I get just outside her dorm and across the courtyard before I throw up. Not only from the liquor but the wrenching pain in my gut that’s consuming me. What. Have. I. Done?
My mind flashes with memories as I stare at the ground. I remember flag football for kisses and grape Jolly Ranchers shared outside school waiting for the bus. I remember check yes or no and praying for yes.
I don’t want to remember tonight.
It hurts to remember.
Hurting makes you do stupid shit. Makes you love people you shouldn’t. Makes you lie to your heart. Fuck her. Fuck her for being stupid, tasting like grape Jolly Ranchers and sweet sugar lips. Fuck her bleachers and the way she kissed me after that championship game. Fuck that night. Fuck the ring I still have, and most of all, fuck her for killing me when she does, fuck my text messages and those three AM blue-lit mornings.
November 26, 2013
I haven’t calmed down from the other night. In fact, I’m worse now with rage than I was that night. If that’s possible at this point.
I suppose that’s mostly because of who’s in my face right now and it’s been a rough fucking month.
“Where was Madison last night?” Colton teases.
I close my eyes willing myself not to react. Fucking asshole.
Don’t turn around.
Don’t.
I take my pads off and toss them aside, on the ground at my feet, I don’t bother even looking at him. “On my dick, why?” I mumbled running my hands through my sweat soaked hair.
Saylor and Holden laugh beside me. I don’t even crack a smile.
I’m being cocky but my stomach clenches, anger and adrenaline rushing through me at the thoughts of what he’s getting at. Colton doesn’t say shit like this to me unless it’s leading somewhere.
I don’t like where this is going.
Colton laughs folding his arms over his bare chest, his eyes burning into mine willing me to react. “No man, before that?” His chin raises and he gives me a head nod. I want to knock his motherfucking teeth in.
He’s trying to piss me off and you know what, I’m the fucking bait and turn around.

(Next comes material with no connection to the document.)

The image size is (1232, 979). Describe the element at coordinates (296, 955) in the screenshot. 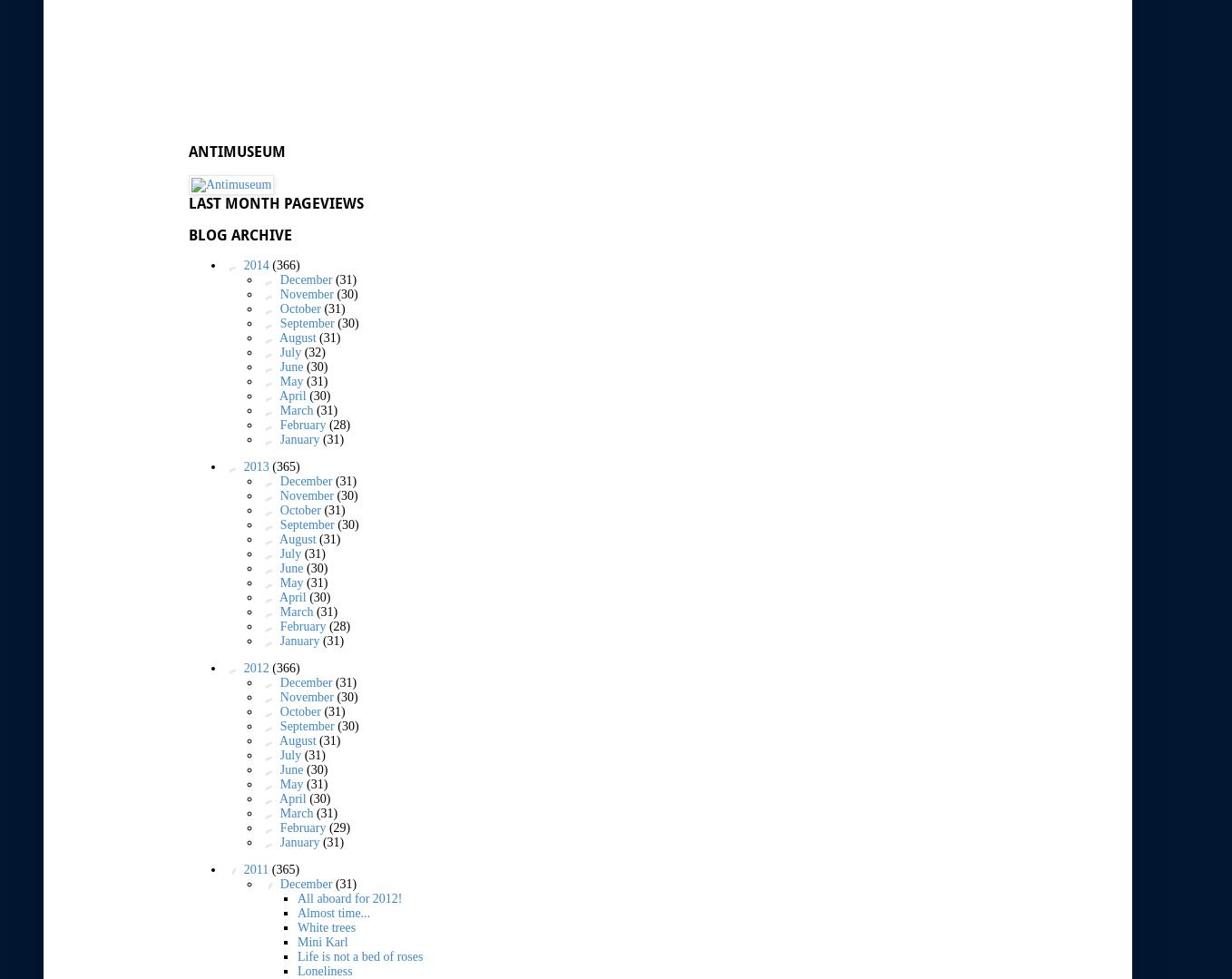

I see `'Life is not a bed of roses'` at that location.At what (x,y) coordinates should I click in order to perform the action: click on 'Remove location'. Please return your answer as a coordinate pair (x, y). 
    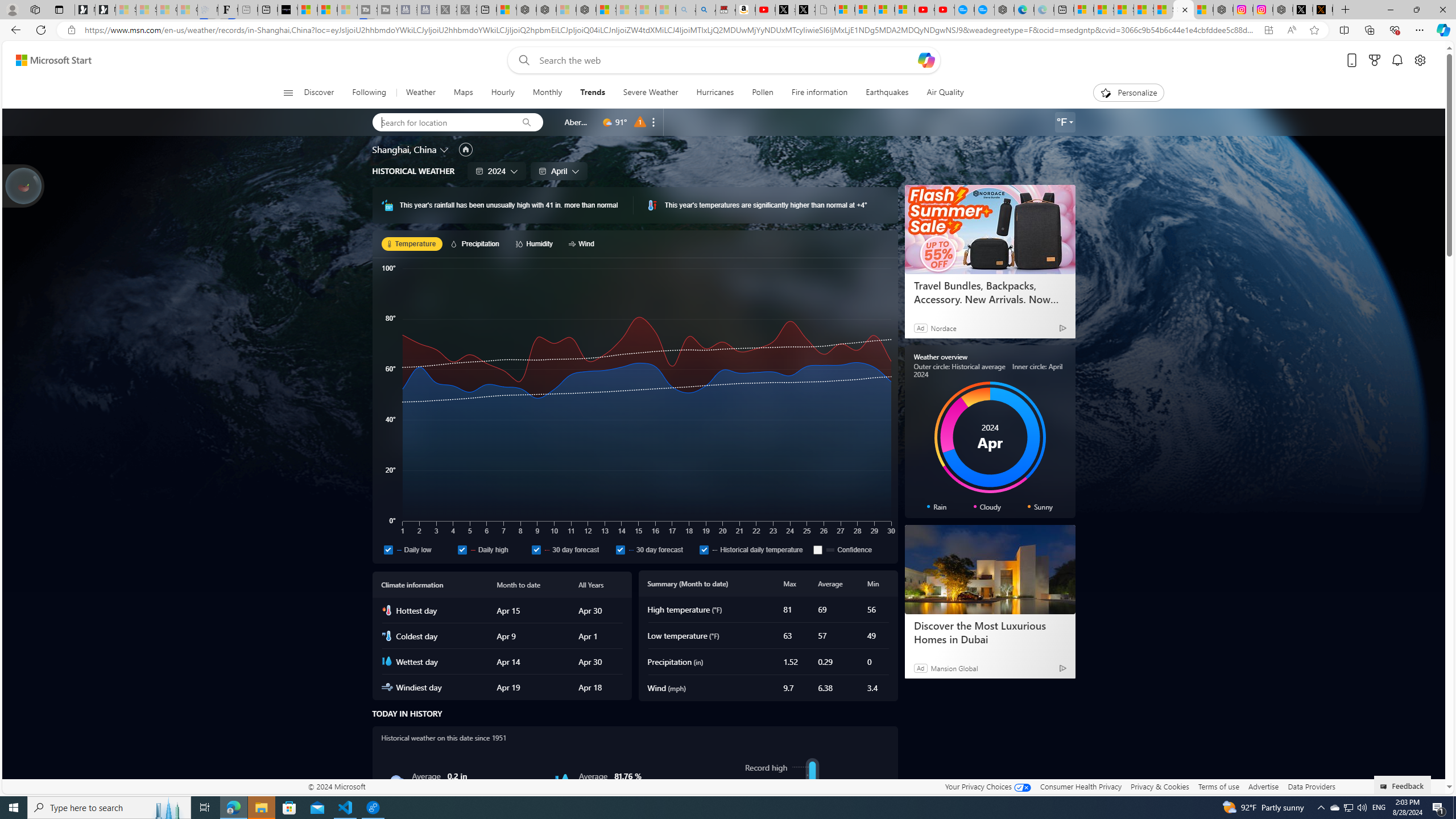
    Looking at the image, I should click on (653, 122).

“Why are you asking me this?”
Colton laughs, and I’m ready to kill him. “Maybe because she was sucking Jay’s dick in a parking lot for blow.” He thinks this shit is funny. “She was begging him for it.”
No fucking way.
She wouldn’t do that.
She loves me, right?
Wrong.
As pissed as I am right now, I find a little humor in his remark. A little. I’m not even sure what part. Maybe all of it. Maybe the part about what she asked for. Madison doesn’t ask for anything. She doesn’t know how to.

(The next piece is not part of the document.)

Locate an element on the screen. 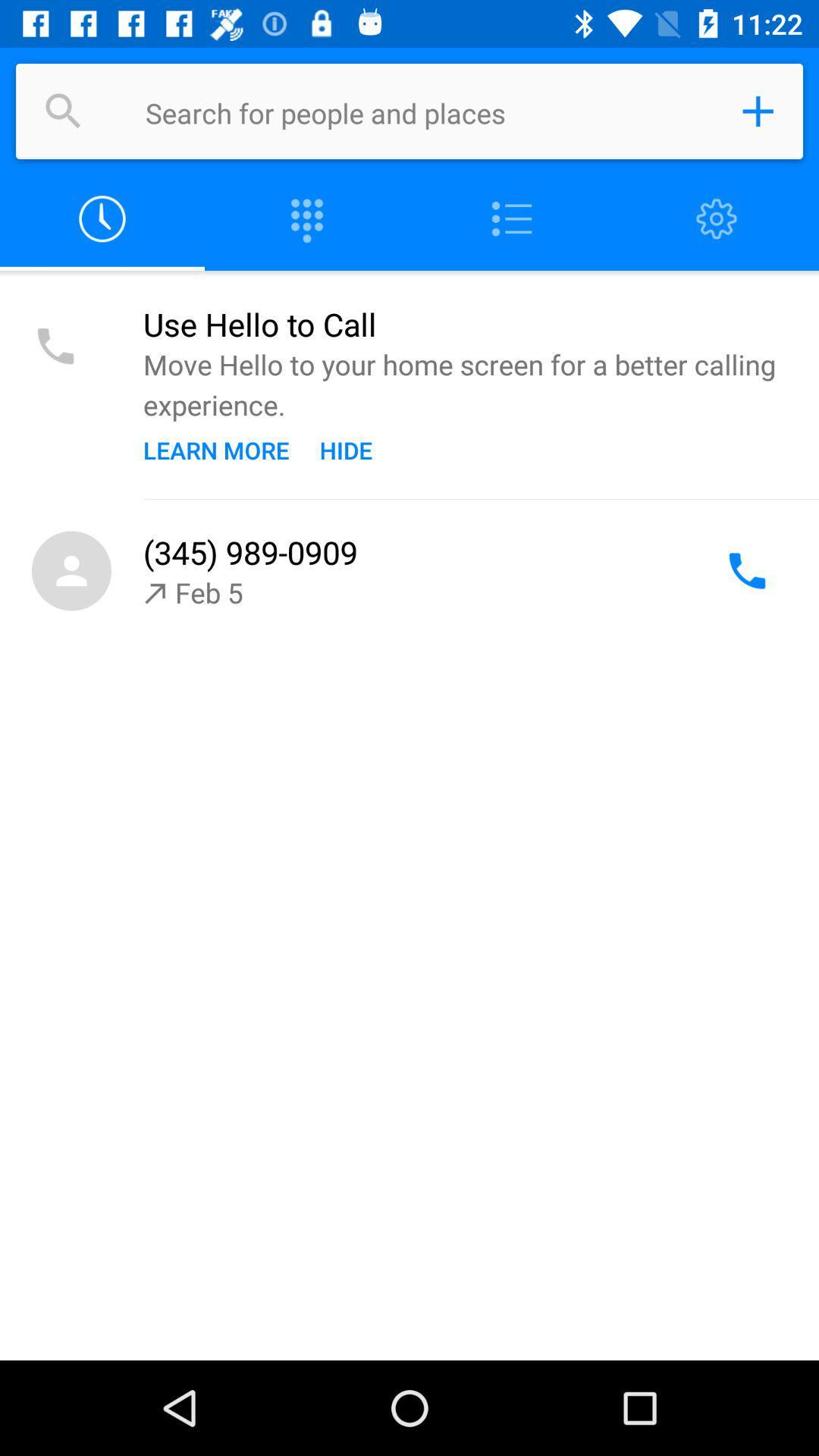  switch to settings is located at coordinates (717, 218).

Or does she? I know what I need to do first. Who I need to see.
Landon knows where I’m about to go.
He holds up a hand to stop me, as if he can. Deep down he’s dealt with me enough to know trying to stop me is pointless. “He’s dangerous.”
“Don’t you have to go get high or something?” I brush past him hitting his shoulder with my own.
There’s danger in this world and it doesn’t come from what you’d think.
It doesn’t come from violence or a gun. It comes from hatred.
It comes from anger that blinds you.
Jay Lucas isn’t hard to find. Look in any alley around school and you’re bound to find the guy. I’ve known of Jay for about a year now. I’m surprised it’s taken me this long to go to him. I should have went to him when I found the cocaine the first time knowing damn well Madison wasn’t going to stop unless the temptation was gone.